_Exercise instructions:_ Working from the line that contains "Road (30, 1366)" down to the last line below, repeat each line exactly.

□ □ □ □ □

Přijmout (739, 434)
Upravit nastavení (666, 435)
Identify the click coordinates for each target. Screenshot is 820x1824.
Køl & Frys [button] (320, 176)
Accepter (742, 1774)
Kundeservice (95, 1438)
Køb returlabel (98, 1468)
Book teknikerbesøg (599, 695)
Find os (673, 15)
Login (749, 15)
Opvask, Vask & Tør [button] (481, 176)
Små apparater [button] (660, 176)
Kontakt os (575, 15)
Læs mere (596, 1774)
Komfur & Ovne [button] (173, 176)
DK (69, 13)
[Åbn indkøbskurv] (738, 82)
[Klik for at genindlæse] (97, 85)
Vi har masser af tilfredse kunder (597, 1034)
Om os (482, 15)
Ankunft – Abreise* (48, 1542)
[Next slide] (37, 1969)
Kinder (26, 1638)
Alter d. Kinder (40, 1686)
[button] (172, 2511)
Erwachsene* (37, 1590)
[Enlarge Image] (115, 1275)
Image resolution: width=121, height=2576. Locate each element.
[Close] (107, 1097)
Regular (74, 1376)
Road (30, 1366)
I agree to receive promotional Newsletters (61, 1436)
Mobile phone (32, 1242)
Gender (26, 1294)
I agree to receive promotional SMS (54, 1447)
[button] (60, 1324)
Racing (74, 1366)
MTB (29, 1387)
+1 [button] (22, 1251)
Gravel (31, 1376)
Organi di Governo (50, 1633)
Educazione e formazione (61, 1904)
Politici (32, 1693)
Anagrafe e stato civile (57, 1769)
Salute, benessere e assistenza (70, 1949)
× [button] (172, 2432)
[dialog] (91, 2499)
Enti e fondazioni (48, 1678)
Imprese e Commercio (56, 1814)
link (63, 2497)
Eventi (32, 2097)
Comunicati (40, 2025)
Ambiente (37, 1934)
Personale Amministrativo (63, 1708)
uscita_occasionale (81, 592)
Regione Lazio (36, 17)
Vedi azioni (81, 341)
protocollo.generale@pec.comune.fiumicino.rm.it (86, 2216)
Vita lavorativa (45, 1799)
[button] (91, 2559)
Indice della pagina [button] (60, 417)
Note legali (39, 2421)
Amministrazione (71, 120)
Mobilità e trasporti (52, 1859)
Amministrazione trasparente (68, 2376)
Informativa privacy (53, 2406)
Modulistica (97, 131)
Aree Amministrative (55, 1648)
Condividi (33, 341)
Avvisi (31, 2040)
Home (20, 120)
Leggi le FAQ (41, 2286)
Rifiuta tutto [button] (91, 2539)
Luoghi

□ □ □ □ □

_Exercise output:_
Road (30, 1366)
I agree to receive promotional Newsletters (61, 1436)
Mobile phone (32, 1242)
Gender (26, 1294)
I agree to receive promotional SMS (54, 1447)
[button] (60, 1324)
Racing (74, 1366)
MTB (29, 1387)
+1 [button] (22, 1251)
Gravel (31, 1376)
Organi di Governo (50, 1633)
Educazione e formazione (61, 1904)
Politici (32, 1693)
Anagrafe e stato civile (57, 1769)
Salute, benessere e assistenza (70, 1949)
× [button] (172, 2432)
[dialog] (91, 2499)
Enti e fondazioni (48, 1678)
Imprese e Commercio (56, 1814)
link (63, 2497)
Eventi (32, 2097)
Comunicati (40, 2025)
Ambiente (37, 1934)
Personale Amministrativo (63, 1708)
uscita_occasionale (81, 592)
Regione Lazio (36, 17)
Vedi azioni (81, 341)
protocollo.generale@pec.comune.fiumicino.rm.it (86, 2216)
Vita lavorativa (45, 1799)
[button] (91, 2559)
Indice della pagina [button] (60, 417)
Note legali (39, 2421)
Amministrazione (71, 120)
Mobilità e trasporti (52, 1859)
Amministrazione trasparente (68, 2376)
Informativa privacy (53, 2406)
Modulistica (97, 131)
Aree Amministrative (55, 1648)
Condividi (33, 341)
Avvisi (31, 2040)
Home (20, 120)
Leggi le FAQ (41, 2286)
Rifiuta tutto [button] (91, 2539)
Luoghi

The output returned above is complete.